Des aliments sont régulièrement pointés du doigt car ils contiennent des microplastiques, des traces de pesticides, ou encore… des poils de rongeurs. C’est le cas de certaines épices vendues dans le commerce. Peu ragoûtantes, ces matières organiques sont, dans la plupart des cas, sans danger pour la santé.

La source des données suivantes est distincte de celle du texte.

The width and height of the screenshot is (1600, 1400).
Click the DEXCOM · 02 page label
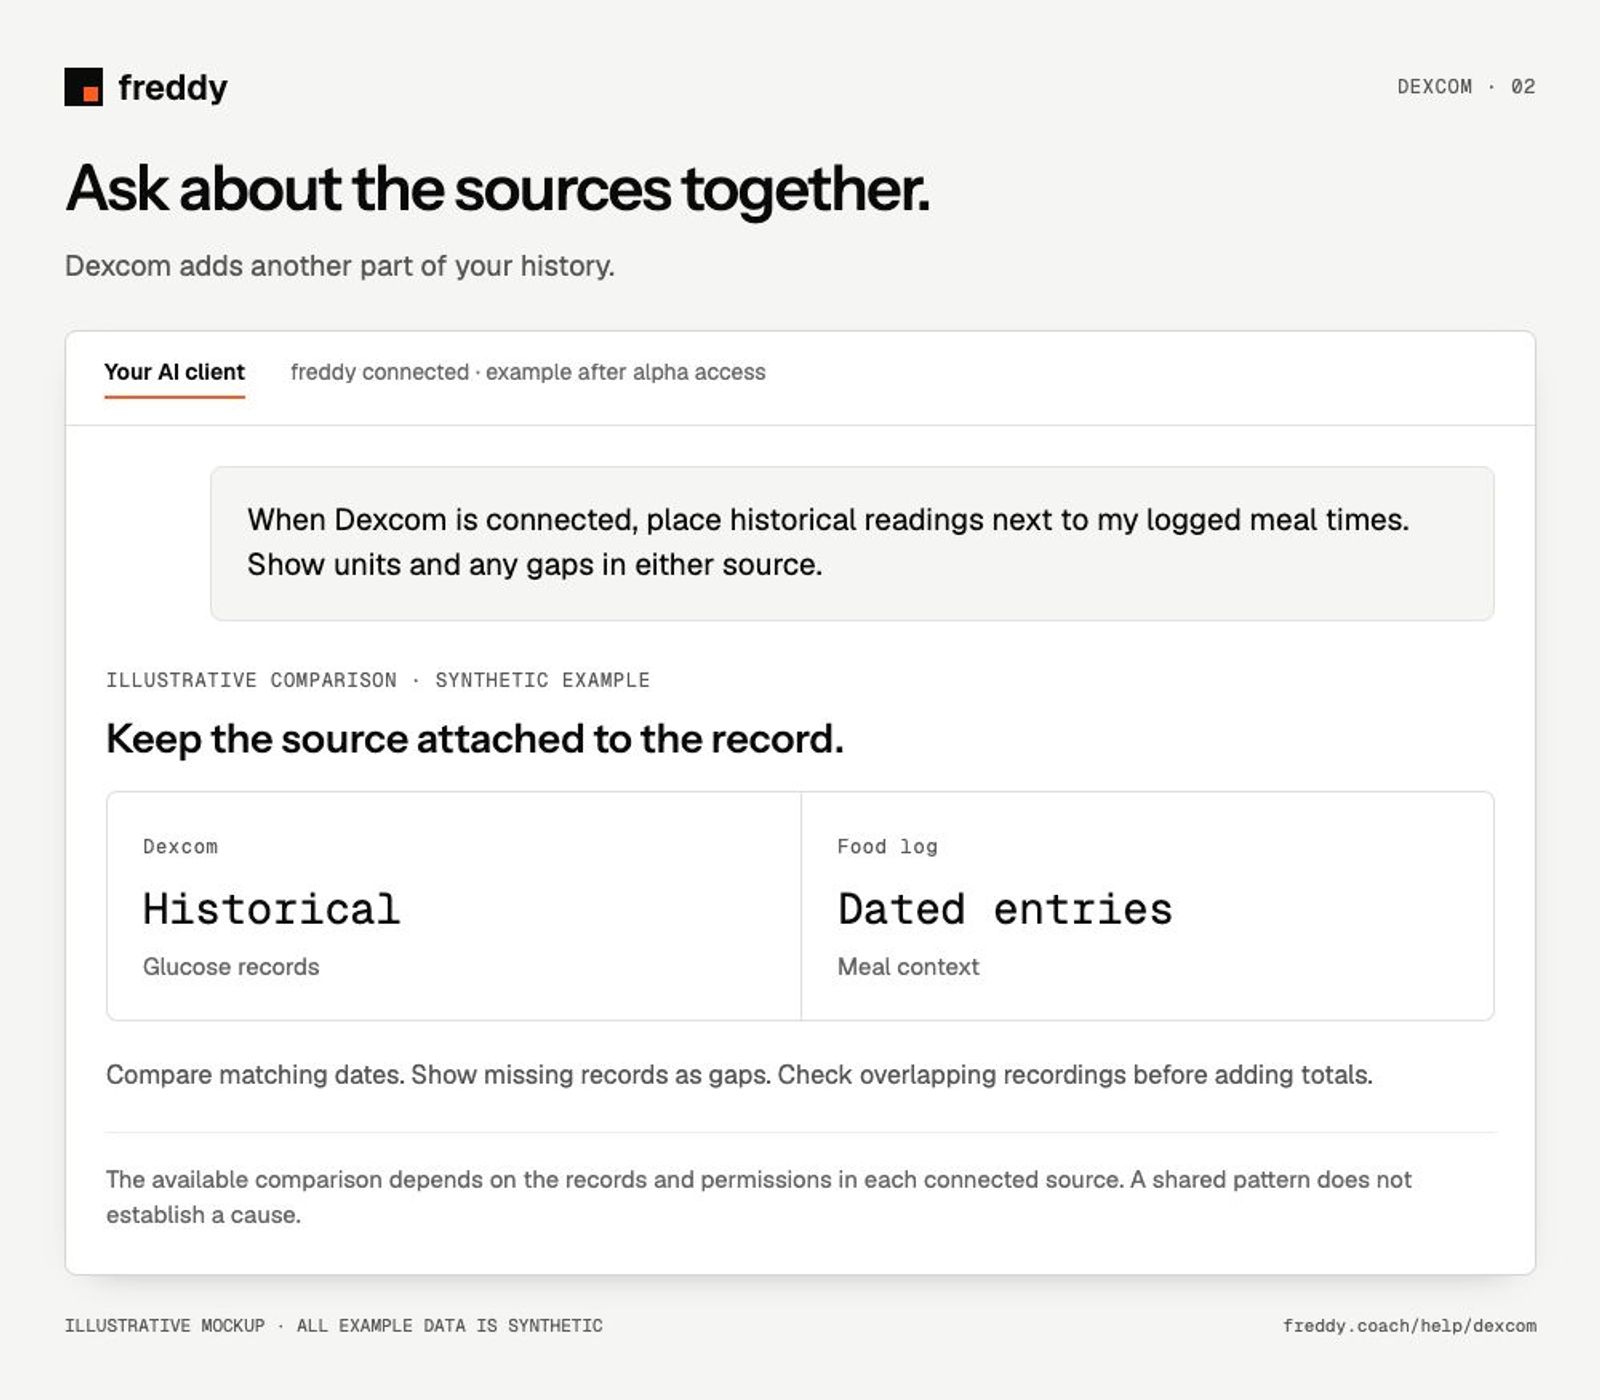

Qu’il soit piquant ou non, difficile d’imaginer un plat sans herbes, épices et autres aromates. Tandis qu’il y a quelques années encore, des internautes raillaient un supposé amour des Occidentaux pour les plats «fades», les cuisiniers européens, professionnels ou amateurs, sont aujopurd’hui de plus en plus friands de recettes épicées. Selon l’Office des statistiques de l’Union européenne (Eurostat), en l’espace de dix ans (2012-2022), les importations d’épices issues de pays non-européens ont explosé: +57% toutes épices confondues, et même +149% pour le gingembre et +142% pour le curcuma.
Parmi les épices les plus prisées par les Européens, il y a donc le gingembre, avec 114.000 tonnes importées en 2023. Suivent le paprika (110.600 tonnes), le poivre (50.300 tonnes), le curcuma (16.000 tonnes) et la cannelle (13.300 tonnes).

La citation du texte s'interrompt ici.